Josia Topf im Wettkampfbecken.
Weltverband blockiert Schutzausrüstung
Eine Abfederung durch gepolsterte Badekappen oder geschützte Anschlagmatten ist nach dem aktuellen Reglement verboten. Entsprechende Anträge sowie vorgelegte Studien stießen beim Weltverband World Para Swimming auf taube Ohren.
„Wir würden gerne darüber sprechen. Bisher wurden sämtliche Gesprächsangebote abgelehnt“, kritisiert Topf die Blockadehaltung des Verbandes.
Risikominimierung bei kleineren Rennen
Um seinen Schädel zu schonen, verzichtet Topf bei weniger bedeutsamen Wettkämpfen mittlerweile auf den harten Anschlag. Bei Saisonhöhepunkten wie den Europameisterschaften im türkischen Kocaeli schlägt er jedoch voll an, da dort jede Zehntelsekunde zählt.
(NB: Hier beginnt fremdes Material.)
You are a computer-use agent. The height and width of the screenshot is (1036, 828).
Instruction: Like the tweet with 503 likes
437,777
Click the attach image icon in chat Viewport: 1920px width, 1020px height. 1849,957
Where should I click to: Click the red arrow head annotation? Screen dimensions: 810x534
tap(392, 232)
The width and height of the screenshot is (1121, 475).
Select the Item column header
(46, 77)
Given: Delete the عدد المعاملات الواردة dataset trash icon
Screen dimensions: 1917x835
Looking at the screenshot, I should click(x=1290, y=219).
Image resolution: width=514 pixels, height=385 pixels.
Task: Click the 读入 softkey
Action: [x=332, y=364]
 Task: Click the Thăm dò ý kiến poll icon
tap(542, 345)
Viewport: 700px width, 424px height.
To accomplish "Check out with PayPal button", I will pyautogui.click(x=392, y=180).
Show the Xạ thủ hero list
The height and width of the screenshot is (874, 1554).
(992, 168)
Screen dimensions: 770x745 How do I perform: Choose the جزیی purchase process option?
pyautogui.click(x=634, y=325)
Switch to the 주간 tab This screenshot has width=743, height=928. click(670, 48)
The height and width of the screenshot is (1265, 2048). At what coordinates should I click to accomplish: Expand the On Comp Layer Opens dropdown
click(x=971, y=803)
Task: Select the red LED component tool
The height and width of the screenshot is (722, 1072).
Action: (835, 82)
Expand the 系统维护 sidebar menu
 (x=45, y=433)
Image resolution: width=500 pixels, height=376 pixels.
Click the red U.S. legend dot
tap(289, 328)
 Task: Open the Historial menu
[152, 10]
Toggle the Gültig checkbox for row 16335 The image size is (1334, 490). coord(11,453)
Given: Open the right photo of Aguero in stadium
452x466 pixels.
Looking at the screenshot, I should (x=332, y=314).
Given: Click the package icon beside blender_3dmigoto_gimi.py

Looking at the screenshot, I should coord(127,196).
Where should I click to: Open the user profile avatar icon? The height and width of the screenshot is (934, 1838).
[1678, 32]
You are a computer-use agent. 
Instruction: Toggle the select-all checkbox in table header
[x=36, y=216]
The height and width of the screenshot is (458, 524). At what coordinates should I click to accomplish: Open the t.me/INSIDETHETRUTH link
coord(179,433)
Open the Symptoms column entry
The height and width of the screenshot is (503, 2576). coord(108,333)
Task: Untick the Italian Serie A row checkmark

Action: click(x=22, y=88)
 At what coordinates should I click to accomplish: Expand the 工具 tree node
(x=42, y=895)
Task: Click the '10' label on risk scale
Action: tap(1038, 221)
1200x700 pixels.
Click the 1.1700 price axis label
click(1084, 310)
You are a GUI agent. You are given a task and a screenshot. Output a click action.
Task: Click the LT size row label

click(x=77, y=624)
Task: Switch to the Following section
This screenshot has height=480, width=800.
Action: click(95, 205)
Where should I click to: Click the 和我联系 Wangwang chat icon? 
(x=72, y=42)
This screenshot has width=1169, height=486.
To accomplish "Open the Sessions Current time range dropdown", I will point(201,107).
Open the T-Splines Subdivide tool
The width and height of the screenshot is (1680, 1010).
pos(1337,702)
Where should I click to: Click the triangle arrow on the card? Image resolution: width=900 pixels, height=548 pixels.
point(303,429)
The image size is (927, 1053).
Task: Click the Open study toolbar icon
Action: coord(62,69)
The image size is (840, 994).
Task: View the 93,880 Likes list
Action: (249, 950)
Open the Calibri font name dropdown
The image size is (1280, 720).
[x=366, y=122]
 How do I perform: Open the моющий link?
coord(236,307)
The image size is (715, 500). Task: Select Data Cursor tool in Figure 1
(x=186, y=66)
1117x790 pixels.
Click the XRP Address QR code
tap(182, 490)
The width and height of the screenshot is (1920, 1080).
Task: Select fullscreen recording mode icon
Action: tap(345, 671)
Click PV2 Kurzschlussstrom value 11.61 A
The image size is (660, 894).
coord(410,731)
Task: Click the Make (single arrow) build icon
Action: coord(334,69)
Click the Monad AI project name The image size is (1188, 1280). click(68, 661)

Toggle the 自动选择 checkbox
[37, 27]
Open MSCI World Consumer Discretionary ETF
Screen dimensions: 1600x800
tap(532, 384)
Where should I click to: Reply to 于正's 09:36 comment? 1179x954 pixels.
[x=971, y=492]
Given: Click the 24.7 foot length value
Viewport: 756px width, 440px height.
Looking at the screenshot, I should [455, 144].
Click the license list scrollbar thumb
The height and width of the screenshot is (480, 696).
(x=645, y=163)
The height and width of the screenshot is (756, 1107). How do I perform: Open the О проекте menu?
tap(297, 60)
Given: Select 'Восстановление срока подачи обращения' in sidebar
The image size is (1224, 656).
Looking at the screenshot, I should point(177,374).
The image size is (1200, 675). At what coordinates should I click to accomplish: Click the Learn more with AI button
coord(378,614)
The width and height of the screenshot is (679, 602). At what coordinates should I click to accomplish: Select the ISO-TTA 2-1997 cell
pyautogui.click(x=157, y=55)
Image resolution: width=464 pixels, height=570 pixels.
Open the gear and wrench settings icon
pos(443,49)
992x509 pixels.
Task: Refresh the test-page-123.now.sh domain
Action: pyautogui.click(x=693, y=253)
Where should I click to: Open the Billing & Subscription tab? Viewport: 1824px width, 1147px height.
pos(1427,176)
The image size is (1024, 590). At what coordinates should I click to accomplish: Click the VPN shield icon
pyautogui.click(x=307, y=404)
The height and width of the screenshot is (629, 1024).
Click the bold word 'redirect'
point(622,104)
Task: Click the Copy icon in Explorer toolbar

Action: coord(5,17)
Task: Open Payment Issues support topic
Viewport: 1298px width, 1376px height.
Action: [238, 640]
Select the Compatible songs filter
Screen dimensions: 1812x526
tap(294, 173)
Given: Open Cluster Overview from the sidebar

Für diese Großereignisse plant der Athlet bewusst ein bis zwei Wochen Erholung im Anschluss ein, damit die Erschütterungen abklingen können.
Para-Schwimmer Josia Topf.
Verzögerte Regeneration alarmiert Ärzte
Regelmäßige medizinische Untersuchungen gehören für Topf längst zur Routine. Die Befunde zeigen zwar eine temporäre Stabilisierung, doch die Phasen bis zur vollständigen Erholung dauern immer länger.
Topf plant fest mit der laufenden Saison und den kommenden Spielen. Sollten sich die neurologischen oder physischen Werte jedoch drastisch verschlechtern, werde er die Reißleine ziehen.